When your organization makes decisions, do you find the same dysfunctional activities repeated over and over? If so, you want to be on the look out for the paradox and find a way to cut it off before it causes more damage. If you want to identify the paradox at work within your group, we’ve compiled the following list to look out for:

  • Members exhibit different opinions in the group as opposed to one on one
    If your people are telling you one thing and then offering their true opinions only in private, there’s likely an issue with communication.
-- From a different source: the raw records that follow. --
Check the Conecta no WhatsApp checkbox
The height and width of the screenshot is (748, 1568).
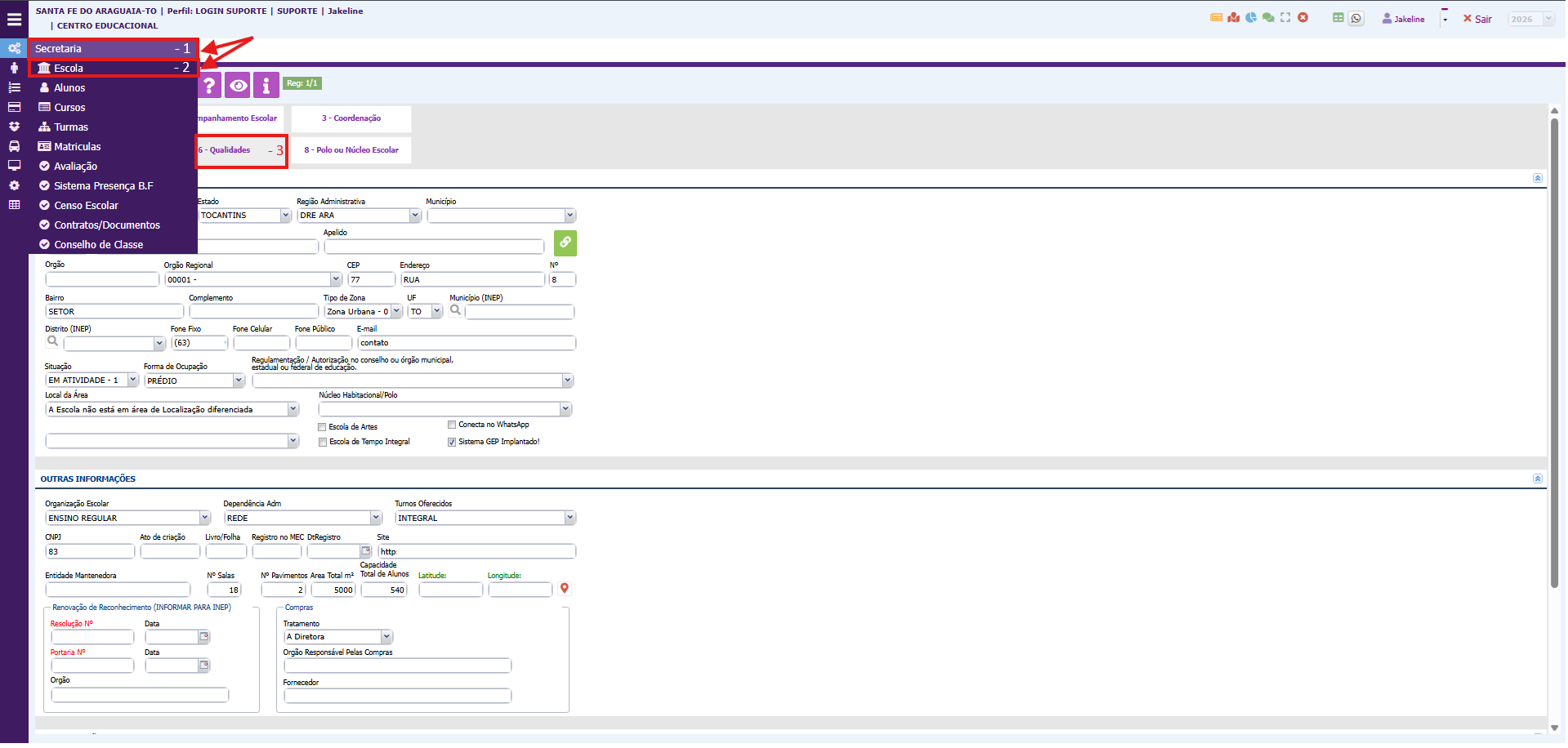pyautogui.click(x=452, y=425)
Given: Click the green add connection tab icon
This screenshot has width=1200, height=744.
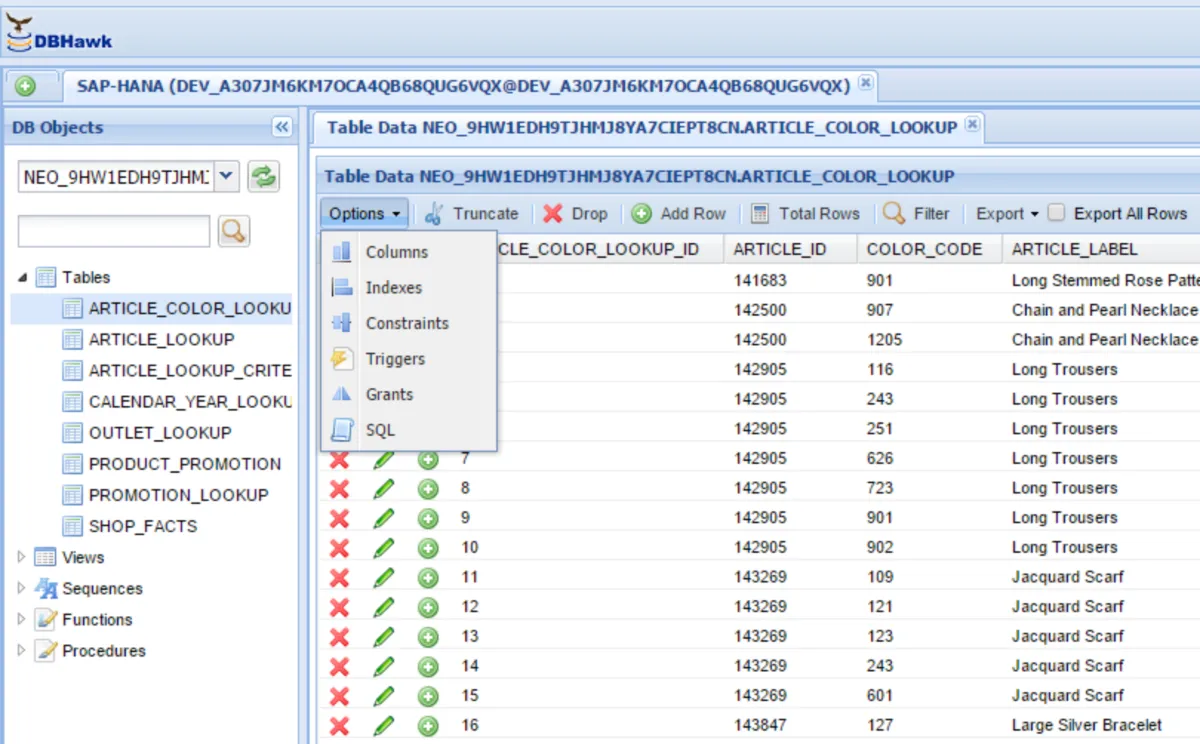Looking at the screenshot, I should (25, 86).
It’s common for bad news to have trouble flowing upstream in an organization, but if no one’s telling you the plan is a dud, you’ll never know.
  • Members are discouraged to dissent, often seen as lack of commitment
    When someone on your team offers constructive criticism, is it encouraged, or are they accused of failing to be a team player. If anyone offering a different opinion is asked “hey, where are your pom-poms?” you may have a problem on your hands.
  • Members seem frustrated or resentful towards management and other team members
    If your organization has a habit of letting bad ideas come to fruition, then it stands to reason that someone’s being blamed for each failure. There’s plenty of reasons for employees to be resentful of management- some is reasonable and some isn’t. In this case, you’re looking for resent for being blamed- often for tasks that when assigned were already doomed to failure.
  • Members avoid responsibility or even attempt to blame others
    The same systemic habit of failure mentioned above can often lead to a culture of blame. If no one feels the freedom to point out bad ideas, then no one wants to take responsibility for them either.
  • Members exhibit a lack of trust
    Eventually, all of these things erode trust. Employees distrust management that doesn’t listen to their concerns and that delegates not only tasks, but also blame for failed initiatives. Corporate politics then lead to backstabbing and blame-shifting among employees under such management, as everyone does what they can to avoid being targeted.
  • All decisions require unanimous agreement
    Leadership by committee can breed horrible decision-making. On the one hand, it may increase buy-in. On the other hand, every member is incentivized to agree as soon as possible, or risk being stuck in committee session longer than they want, as well as risk the image of dissenter.
  • Very little dissent from group opinion is observed
    Again, lack of dissent is not always a good thing- in fact, if you as a manager aren’t encountering any dissent for the decisions you make, that should be a red flag. You have a choice- you can go on believing that the reason that your employees fail to argue with you because all of your decisions arise from bulletproof logic and infallible judgment, or you can probe to find out if the Abilene Paradox is thriving under your leadership.

So we’ve discovered the paradox- now what?

This week we’ll be posting some remedies to the paradox here on our blog, as well as within our weekly newsletter. In the meantime, what do you do within your organization to combat groupthing and the Abilene Paradox?


  1. Molly Mogale says:

    Hi I am thrilled on how you teach us how to handle difficult situations not only at work but in our daily lifes.

  2. Jane Billings says:

    I love the fact that this debunks the group think scenario. We are all responsible to bring issues up instead of going with the flow and trying to remain under the radar.

  3. Darryl Wilder says:

    I believe having the proper meeting format for discussion, will help with everyone sharing their true opinion, for good or bad.